I read this quote this past week on Pinterest and thought of you and well, I actually thought of myself as well. How many of us think that everything has to happen right now? I know I do. I missed an entire week of work because of the flu and strep throat last week. I did not have time to miss work. Seriously, I've missed so much work since the beginning of the year, beginning with shoulder surgery, then illness struck, then another virus, and it just keeps coming. I've used nearly all of my leave time in the first quarter of the year. I don't know about you but I like to ration out my vacation days and take a few here and there. Save some up for the holidays, etc. I just don't have time to be sick. I have new duties at work that need my attention and I need to work. I need to be well now.

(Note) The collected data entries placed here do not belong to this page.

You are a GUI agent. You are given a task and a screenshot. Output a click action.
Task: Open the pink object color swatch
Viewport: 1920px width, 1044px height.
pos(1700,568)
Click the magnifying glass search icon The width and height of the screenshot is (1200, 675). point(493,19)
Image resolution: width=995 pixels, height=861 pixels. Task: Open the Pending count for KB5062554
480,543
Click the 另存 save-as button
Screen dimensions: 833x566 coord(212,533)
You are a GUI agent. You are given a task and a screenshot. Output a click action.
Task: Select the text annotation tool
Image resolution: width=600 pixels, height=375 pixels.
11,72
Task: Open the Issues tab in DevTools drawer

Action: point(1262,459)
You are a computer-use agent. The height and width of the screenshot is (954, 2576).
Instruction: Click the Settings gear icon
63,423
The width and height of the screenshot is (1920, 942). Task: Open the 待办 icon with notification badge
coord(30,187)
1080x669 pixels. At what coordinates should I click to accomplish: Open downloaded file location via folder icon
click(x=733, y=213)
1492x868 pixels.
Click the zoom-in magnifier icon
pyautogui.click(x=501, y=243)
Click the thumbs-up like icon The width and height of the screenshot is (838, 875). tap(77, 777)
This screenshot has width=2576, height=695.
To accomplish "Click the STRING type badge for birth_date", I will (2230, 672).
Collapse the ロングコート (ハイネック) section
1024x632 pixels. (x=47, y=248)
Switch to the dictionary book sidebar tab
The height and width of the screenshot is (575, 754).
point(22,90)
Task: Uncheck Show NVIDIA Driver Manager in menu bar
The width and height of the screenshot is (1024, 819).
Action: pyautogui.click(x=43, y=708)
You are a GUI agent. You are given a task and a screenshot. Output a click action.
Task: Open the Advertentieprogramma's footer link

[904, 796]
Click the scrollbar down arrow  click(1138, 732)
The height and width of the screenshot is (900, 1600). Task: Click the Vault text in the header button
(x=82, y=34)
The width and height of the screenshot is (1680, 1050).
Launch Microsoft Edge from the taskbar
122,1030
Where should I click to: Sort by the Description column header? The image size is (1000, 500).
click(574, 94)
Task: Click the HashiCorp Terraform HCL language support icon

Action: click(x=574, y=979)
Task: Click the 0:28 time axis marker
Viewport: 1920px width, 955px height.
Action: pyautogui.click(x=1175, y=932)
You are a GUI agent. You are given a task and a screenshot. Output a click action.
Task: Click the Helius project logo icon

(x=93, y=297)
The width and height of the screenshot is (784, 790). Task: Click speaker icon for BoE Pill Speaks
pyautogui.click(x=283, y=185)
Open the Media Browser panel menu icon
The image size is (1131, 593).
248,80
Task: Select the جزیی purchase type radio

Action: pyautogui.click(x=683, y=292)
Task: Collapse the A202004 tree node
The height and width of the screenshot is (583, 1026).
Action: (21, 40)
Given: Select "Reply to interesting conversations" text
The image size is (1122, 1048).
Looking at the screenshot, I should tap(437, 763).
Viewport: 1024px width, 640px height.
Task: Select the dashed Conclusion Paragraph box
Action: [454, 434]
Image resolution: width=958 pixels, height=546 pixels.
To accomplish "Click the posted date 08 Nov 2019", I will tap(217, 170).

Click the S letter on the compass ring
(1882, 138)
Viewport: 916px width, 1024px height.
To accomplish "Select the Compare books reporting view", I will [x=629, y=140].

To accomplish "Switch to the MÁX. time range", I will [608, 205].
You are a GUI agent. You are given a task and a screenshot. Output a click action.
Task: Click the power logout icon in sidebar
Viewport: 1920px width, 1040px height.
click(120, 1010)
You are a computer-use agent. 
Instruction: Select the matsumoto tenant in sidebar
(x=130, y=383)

It's just like everything else. We need the car battery to be charged when we get in and start the car. We need the appliances to work. We need the bank to open on time. The doctor's office to answer the phone right at 8:00am on the dot. Well that's what the automated voice mail system says. Not 8:03am. We need the light to turn green. We need it to not snow. Not to rain. We need the children to not be sick, and heaven forbid a traffic jam on the interstate as we are headed to that amazing concert. And on and on and on. All of these things that we need to happen right now causes stress. It happens to me and it happens to you. "Stress make us believe that everything HAS to happen right now. Faith reassures us that everything will happen in GOD'S timing." Oh how I wish I could just relax and have enough faith that everything happens in God's timing and not my timing. That is doesn't really matter how hard I try to manipulate life, it's still in God's time not mine. Life would be so much easier.
It all goes back to my one word for this year, "still." I've had a LOT of time to be "still." since January. I've done a lot of reading and reflecting. I've been learning a lot about myself. I'm learning that I'm not as uptight as I used to be. I'm also learning that I'm not where I need to be. Faith is reassuring me that everything does happen in God's timing. I'm getting "solo" vacations. Not exactly as I planned. But very restful, quiet, at home vacations. It might not be sitting by the shore, or a babbling brook in the mountains but I'm learning to be "still" right here, right where I am. I don't need to pack or rush to meet a deadline to get somewhere. I've slept in and slept often and in a weird sort of way, it's been good.
Take heart my friends. Everything doesn't have to happen right now. Have faith and be reassured that everything happens in God's time.